> _Exercise details_: Change "logo" to "icon" in the items from the line with "Image resolution: width=1366" through the last line of the items. Give only those lines again, with nothing else altered.

↓↓↓

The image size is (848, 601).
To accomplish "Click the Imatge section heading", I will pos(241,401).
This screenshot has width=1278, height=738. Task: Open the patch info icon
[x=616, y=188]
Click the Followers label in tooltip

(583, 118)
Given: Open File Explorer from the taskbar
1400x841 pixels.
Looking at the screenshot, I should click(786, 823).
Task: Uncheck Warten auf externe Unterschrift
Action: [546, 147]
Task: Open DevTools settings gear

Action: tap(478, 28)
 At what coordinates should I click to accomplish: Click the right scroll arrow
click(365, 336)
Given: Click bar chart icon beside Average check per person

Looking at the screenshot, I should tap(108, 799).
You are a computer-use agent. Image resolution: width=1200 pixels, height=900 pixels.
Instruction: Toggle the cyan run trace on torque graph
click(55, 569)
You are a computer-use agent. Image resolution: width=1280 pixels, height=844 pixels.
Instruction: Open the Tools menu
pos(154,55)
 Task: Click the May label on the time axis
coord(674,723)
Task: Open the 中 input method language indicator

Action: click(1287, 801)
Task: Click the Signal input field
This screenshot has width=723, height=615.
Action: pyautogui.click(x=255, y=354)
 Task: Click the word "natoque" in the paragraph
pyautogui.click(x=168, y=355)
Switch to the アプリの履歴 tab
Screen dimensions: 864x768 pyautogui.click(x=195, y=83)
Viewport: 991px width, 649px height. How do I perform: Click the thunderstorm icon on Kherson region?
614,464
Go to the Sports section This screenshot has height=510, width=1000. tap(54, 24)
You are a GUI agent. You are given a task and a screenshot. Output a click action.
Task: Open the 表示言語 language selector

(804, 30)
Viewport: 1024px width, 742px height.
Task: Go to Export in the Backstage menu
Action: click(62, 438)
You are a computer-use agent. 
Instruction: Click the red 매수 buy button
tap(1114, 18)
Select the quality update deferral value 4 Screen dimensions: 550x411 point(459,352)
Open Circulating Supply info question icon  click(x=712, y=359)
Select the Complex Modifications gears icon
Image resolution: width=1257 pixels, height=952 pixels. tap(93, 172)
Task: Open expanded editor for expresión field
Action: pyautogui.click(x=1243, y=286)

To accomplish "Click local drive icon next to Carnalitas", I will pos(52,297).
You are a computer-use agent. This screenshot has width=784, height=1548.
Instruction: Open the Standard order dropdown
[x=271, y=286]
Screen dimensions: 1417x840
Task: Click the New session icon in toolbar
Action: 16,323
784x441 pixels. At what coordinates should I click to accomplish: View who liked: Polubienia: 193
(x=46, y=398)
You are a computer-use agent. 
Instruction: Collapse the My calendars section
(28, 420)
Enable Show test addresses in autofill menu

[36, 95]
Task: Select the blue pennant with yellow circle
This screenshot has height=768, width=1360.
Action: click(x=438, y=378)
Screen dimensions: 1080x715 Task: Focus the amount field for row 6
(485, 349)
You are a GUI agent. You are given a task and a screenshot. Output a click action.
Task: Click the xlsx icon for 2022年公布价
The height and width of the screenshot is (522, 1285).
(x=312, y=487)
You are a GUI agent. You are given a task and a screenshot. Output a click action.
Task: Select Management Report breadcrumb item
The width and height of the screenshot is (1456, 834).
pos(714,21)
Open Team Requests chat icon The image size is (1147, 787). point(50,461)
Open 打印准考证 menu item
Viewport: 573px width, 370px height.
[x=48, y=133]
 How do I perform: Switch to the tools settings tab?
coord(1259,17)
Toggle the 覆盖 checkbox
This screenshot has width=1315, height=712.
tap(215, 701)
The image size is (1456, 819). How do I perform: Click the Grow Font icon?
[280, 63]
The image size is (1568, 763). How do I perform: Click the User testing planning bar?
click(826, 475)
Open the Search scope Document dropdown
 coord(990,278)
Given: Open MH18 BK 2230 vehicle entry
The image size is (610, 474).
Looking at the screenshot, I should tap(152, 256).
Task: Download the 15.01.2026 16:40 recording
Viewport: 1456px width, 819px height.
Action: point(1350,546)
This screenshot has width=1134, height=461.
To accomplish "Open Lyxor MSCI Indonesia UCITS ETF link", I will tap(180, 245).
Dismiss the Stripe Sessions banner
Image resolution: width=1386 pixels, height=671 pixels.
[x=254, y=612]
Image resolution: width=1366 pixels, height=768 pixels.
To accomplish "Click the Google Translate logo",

↑↑↑

> _Task response_:
Image resolution: width=1366 pixels, height=768 pixels.
To accomplish "Click the Google Translate icon",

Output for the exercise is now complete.